**YOUR TASK:** In the entries below, find the line containing "1456x817 pixels." and the line containing "Task: Click the cat". Copy those two lines and everything between them exactly, and only that.

- - - - -

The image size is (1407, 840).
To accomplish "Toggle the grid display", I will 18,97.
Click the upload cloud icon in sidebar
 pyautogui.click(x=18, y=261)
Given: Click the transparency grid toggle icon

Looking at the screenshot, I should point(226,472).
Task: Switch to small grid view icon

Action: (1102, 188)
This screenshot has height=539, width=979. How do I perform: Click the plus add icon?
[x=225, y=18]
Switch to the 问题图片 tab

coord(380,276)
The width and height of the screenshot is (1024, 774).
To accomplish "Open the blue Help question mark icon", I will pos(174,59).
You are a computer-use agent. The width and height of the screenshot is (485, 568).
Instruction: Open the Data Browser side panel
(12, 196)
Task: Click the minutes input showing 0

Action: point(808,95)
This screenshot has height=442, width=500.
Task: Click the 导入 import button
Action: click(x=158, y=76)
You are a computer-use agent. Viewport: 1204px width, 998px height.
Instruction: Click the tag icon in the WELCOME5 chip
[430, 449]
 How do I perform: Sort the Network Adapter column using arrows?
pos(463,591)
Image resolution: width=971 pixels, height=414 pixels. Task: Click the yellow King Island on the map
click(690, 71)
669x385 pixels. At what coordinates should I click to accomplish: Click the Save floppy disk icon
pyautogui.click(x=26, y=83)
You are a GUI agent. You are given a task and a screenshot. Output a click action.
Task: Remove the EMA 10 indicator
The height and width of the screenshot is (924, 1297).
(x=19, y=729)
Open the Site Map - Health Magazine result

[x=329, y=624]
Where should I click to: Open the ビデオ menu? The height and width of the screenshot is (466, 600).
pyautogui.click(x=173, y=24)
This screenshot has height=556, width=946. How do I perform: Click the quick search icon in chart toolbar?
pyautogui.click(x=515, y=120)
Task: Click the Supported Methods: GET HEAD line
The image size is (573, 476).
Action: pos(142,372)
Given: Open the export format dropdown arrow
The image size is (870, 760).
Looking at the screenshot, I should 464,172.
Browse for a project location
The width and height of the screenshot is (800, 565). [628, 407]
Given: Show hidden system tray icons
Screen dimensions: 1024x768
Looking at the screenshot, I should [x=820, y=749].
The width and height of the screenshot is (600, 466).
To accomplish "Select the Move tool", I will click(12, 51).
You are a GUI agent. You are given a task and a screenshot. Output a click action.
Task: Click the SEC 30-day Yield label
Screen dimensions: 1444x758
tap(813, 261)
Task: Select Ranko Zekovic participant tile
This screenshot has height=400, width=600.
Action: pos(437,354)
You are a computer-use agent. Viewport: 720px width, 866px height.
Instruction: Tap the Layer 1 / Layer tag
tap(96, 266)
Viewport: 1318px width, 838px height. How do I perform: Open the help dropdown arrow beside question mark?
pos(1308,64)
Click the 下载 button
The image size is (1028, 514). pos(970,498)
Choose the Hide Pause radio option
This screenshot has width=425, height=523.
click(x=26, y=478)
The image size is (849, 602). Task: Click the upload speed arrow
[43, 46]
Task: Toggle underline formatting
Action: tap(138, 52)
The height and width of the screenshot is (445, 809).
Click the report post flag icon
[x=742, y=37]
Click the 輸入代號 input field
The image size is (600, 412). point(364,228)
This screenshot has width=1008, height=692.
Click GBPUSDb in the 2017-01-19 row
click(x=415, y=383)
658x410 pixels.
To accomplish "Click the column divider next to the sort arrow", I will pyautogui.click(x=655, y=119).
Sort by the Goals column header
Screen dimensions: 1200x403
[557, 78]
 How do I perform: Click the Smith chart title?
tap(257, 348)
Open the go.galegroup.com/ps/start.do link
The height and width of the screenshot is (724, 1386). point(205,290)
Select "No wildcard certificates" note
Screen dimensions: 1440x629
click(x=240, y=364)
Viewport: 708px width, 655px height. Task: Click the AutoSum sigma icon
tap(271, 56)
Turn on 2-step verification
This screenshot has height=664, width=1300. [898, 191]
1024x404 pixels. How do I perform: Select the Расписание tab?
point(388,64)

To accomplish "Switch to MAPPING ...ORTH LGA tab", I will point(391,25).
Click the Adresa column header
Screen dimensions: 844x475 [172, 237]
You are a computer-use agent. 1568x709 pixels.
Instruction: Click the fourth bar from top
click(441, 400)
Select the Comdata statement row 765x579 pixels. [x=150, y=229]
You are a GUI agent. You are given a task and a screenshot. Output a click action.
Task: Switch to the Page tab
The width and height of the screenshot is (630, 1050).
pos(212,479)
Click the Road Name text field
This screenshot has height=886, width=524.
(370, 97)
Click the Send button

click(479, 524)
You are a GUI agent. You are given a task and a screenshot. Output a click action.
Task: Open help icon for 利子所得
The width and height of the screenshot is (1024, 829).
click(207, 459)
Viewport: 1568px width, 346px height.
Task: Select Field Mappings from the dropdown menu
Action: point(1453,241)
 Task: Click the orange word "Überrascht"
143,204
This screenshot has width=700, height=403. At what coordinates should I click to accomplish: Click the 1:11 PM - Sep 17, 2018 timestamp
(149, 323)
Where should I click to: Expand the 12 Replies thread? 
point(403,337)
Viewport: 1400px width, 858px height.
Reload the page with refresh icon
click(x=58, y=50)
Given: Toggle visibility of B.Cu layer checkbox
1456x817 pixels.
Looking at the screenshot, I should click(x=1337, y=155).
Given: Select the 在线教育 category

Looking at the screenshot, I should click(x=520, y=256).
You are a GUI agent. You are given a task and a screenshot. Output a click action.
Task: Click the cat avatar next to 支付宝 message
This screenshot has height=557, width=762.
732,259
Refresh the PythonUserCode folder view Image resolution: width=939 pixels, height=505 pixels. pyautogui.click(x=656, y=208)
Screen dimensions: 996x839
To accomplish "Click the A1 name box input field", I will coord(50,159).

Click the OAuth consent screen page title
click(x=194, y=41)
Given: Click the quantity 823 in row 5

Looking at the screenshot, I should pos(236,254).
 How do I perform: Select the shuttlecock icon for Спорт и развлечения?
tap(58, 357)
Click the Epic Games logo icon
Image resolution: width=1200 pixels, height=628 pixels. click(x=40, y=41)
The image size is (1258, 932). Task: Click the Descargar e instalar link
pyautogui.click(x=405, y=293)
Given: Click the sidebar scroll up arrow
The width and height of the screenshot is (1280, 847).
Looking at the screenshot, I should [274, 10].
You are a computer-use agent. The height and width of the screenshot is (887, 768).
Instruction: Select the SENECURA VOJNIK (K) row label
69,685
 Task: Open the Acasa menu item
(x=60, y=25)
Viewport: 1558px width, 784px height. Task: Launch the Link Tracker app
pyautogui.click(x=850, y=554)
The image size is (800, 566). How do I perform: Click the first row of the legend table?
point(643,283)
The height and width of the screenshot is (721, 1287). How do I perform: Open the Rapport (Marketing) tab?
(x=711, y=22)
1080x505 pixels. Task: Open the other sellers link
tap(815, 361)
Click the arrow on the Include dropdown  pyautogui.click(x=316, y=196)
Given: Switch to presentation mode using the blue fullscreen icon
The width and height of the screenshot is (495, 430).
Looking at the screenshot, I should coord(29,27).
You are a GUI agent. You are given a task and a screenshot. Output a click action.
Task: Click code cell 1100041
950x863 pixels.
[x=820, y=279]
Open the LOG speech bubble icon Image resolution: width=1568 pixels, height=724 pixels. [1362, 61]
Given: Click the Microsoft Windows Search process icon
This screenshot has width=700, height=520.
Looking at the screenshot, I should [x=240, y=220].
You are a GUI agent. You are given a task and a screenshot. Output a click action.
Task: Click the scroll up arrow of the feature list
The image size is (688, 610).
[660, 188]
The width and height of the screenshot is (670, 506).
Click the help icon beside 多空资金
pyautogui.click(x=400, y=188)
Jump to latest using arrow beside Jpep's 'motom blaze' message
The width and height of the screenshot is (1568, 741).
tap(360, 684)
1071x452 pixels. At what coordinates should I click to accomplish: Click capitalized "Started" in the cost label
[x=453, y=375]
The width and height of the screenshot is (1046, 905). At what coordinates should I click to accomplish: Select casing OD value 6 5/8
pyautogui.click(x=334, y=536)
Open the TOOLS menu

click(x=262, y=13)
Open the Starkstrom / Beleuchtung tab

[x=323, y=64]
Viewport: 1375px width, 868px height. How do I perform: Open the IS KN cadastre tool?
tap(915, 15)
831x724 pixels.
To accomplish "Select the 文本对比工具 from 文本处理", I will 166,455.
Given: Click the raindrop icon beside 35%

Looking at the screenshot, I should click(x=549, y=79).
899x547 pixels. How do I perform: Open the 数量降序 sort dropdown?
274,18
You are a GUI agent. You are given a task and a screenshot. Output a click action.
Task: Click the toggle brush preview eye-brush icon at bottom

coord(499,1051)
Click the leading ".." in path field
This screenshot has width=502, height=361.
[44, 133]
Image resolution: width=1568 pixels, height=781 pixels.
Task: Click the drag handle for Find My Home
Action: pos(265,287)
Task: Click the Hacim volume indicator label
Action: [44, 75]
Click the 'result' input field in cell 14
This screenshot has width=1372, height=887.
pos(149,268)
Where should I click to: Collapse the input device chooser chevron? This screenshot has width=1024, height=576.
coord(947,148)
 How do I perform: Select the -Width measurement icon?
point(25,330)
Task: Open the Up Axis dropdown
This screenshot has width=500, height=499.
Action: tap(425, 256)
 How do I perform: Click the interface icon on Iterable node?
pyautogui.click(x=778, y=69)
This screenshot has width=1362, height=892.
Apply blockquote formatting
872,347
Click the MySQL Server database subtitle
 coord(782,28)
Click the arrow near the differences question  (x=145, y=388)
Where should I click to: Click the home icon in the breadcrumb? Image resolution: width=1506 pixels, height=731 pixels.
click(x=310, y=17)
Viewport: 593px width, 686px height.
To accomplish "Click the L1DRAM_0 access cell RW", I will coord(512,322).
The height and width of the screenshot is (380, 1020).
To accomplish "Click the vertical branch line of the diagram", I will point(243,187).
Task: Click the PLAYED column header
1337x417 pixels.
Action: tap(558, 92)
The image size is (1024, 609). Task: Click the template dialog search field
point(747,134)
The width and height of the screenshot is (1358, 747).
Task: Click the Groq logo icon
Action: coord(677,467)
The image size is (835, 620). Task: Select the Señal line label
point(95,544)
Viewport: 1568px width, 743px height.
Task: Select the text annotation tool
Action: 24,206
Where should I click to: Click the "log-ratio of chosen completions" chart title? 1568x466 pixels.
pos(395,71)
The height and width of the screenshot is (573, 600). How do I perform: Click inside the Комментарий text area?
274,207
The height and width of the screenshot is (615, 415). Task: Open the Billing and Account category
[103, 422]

- - - - -

**RESPONSE TO THE EXERCISE:**
1456x817 pixels.
Looking at the screenshot, I should click(x=1337, y=155).
Given: Select the 在线教育 category

Looking at the screenshot, I should click(x=520, y=256).
You are a GUI agent. You are given a task and a screenshot. Output a click action.
Task: Click the cat avatar next to 支付宝 message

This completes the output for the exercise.